I would edit Sevesteen’s comment to start, “When someone provides effective resistance against a spree shooter…,” as the shootings at the Unitarian Universalist church here in Knoxville indicate that you do not necessarily have to shoot back at a spree shooter to stop him or her, but the sentiment remains the same – spree shooters continue shooting people until they either kill themselves, or someone forcibly stops them. I cannot think of a single instance wherein someone went on a shooting spree, and then escaped, never to be heard from again.
A rational human being’s response to this information is to realize that the quickest way to reduce deaths from a spree shooter is to respond with that force as soon, as quickly, and as decisively as humanly possible. Unfortunately, the police simply cannot be everywhere, and even when they are, their response times can frankly suck. On the other hand, armed citizens acting decisively and quickly have a demonstrated history of drastically truncating, if not outright ending, shooting sprees: at the Appalachian Law School, two lawfully-armed citizens ended a shooting spree mere minutes after it started; in Tyler, Texas, Mark Wilson saved a child’s life by shooting and distracting the spree shooter (though Mr. Wilson was murdered by the shooter for his interference); in Winnemucca, Nevada, an anonymous man decisively ended a spree shooting while the murderer was reloading; the list goes on and on.
So which makes more sense? Wait for a police reaction that could take anywhere between 10 and 60 minutes to come, resulting in anywhere between 1 and 30 additional deaths, or realize that armed citizens at the scene of the incident stand at least a non-zero chance of delaying, if not outright terminating, the spree shooting?

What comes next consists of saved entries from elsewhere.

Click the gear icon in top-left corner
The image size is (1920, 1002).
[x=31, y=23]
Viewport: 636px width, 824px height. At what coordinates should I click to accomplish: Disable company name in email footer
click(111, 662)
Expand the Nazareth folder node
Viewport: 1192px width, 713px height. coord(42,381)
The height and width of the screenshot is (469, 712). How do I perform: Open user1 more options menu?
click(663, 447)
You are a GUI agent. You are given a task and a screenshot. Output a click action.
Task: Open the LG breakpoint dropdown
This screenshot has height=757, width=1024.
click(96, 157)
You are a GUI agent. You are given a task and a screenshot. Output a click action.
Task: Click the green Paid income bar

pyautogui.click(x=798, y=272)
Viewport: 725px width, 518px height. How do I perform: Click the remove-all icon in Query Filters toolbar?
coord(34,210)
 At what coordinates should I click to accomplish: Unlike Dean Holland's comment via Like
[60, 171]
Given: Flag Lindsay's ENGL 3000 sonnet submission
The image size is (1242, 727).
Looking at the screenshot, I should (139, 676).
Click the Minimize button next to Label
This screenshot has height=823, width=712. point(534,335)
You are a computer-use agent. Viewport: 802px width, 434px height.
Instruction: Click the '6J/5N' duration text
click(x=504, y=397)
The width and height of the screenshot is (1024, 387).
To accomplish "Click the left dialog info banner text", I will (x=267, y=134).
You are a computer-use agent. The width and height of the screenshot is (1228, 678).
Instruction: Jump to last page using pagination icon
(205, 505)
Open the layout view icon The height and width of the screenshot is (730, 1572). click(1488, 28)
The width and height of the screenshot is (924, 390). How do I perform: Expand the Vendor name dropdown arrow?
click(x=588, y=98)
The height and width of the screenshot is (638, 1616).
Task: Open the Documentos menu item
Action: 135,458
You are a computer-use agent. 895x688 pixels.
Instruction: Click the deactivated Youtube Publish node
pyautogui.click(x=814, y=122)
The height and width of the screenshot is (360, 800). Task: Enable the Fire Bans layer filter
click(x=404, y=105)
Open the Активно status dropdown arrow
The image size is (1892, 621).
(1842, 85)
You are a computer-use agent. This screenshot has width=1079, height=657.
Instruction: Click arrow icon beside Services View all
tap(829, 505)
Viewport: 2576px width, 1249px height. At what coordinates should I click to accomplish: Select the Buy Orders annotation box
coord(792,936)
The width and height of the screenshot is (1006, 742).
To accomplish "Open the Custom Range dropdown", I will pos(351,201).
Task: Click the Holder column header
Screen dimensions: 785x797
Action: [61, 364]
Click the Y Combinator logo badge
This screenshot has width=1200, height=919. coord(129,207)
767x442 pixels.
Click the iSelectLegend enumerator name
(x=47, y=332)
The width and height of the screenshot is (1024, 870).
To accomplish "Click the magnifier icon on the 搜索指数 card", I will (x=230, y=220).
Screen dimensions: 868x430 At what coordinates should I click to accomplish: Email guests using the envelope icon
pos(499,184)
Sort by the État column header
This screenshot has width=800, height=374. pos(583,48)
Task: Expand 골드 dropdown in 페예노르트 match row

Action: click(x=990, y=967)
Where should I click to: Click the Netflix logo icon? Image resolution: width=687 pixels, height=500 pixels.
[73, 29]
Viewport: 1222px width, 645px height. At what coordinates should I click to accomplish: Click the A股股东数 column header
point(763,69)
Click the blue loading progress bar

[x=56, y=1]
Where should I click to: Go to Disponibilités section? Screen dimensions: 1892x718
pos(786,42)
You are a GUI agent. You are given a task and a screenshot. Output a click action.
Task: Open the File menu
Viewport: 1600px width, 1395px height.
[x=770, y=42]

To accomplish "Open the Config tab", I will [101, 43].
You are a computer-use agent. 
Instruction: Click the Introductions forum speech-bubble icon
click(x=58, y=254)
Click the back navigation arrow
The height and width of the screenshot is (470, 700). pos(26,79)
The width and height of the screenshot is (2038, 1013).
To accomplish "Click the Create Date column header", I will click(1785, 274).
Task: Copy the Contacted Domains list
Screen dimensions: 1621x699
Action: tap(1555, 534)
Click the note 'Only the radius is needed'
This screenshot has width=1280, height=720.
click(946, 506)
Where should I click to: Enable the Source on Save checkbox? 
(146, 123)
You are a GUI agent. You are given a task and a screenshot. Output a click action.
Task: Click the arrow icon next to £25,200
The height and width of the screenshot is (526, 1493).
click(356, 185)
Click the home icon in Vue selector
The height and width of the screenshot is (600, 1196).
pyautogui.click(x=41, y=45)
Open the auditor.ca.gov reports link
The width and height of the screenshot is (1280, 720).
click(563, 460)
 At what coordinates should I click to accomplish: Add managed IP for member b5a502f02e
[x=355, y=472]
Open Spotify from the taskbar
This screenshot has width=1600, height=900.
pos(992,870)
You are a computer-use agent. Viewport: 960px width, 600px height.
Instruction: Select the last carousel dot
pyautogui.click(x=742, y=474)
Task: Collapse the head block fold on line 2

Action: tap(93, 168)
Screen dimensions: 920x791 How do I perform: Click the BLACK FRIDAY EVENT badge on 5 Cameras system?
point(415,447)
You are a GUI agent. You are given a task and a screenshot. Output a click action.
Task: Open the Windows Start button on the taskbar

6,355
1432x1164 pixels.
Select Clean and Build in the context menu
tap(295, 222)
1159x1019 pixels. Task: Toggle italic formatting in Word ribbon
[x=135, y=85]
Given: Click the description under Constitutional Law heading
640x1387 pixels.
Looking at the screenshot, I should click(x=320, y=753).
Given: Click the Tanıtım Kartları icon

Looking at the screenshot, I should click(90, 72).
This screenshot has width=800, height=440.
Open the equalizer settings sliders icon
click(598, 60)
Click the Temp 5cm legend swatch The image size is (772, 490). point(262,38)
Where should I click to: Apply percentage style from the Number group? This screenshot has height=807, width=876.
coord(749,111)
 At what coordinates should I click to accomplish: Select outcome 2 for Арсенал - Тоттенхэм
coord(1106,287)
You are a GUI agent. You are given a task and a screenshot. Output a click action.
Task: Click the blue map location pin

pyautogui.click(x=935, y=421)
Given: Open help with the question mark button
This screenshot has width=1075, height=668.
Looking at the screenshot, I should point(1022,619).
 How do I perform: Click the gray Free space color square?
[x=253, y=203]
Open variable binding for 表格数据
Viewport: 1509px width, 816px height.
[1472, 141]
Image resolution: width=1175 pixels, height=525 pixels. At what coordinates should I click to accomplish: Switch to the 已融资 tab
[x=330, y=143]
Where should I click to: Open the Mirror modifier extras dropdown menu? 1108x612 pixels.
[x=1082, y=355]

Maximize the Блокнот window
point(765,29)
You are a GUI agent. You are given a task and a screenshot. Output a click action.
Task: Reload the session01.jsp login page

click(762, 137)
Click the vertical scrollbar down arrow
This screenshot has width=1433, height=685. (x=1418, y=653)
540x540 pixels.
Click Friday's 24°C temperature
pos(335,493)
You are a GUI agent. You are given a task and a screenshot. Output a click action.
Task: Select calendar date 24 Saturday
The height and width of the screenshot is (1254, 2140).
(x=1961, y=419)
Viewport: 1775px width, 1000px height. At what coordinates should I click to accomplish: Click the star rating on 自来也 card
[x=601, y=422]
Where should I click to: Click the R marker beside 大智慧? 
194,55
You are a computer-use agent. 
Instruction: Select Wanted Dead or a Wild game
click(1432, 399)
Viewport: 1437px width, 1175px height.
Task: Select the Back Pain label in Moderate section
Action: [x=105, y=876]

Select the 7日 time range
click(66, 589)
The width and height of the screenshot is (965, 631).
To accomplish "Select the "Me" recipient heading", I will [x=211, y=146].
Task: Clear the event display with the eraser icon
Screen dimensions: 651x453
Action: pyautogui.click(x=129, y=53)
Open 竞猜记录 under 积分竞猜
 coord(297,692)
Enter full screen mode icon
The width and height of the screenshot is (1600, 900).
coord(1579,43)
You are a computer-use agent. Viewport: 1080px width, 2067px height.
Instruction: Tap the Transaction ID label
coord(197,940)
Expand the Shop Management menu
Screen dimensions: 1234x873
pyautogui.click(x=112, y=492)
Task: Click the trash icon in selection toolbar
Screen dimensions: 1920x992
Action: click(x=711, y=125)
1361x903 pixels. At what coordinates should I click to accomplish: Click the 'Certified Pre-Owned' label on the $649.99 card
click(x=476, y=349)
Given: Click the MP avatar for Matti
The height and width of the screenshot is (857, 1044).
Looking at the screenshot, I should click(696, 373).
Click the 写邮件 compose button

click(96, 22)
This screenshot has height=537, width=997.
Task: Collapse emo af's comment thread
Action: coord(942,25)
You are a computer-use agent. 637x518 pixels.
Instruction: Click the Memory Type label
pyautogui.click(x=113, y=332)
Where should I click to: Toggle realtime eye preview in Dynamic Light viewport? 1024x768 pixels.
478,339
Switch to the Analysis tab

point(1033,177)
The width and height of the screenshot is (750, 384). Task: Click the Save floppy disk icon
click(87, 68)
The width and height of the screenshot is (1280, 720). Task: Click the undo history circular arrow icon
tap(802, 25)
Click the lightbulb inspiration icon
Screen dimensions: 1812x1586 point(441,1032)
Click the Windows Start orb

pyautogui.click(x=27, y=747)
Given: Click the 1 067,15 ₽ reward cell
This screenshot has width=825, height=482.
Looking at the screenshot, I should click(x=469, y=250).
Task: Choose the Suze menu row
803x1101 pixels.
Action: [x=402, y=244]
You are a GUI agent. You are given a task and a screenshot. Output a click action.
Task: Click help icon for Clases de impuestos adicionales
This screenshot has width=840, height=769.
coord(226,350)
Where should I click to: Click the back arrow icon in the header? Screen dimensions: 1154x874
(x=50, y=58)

Me, I am all about saving lives… it is unfortunate that the anti-rights nuts cannot honestly claim the same.





I was in a situation the cops thought was a spree shooter once. It was like three days before I ETSed, on a Sunday morning, and one of the CQs at the barracks thought a guy had a gun and called the cops. They cordoned off the building and waited for people to come out, frisking them as they came, but didn’t even notify people in the building that something was up.
There were at least thirty cops on scene but nobody made any effort to enter the building or tell people something was wrong. That was when I realized cop SOP for the situation is isolate the area and wait for the killing to stop, not make an effort to do something about it. Sure, sometimes a SWAT team might try to intervene, but how long does that take?
I’ve said for years the best possible defense is an armed populace, no matter what the threat. From muggers to terrorists, armed citizens are the key to a safe society. Too bad so few people get that, especially our “leaders”. And don’t get me started on the disgraceful state of military installations in particular.
Another famous case. http://en.wikipedia.org/wiki/Trolley_Square_shooting
In this case the mall was posted “No Guns” thankfully an off-duty cop decided to pack his off-duty gun that day, a man with a handgun engaged a man with a riot gun, and the man with the handgun came home.
Of course let’s not mention the shooter was Muslim, nor that for some strange reason he picked a posted “No Guns” mall to do his shooting.
I’m with weambulance, its pretty obvious the jerks who do this are very consistently cowards, seeing how they they choose their victims, and how they react to confrontation. An armed populous will destroy a lot of their false bravery, and so will eliminating “Gun Free Zones”, as they’re a bit of a misnomer given how many people get shot in them…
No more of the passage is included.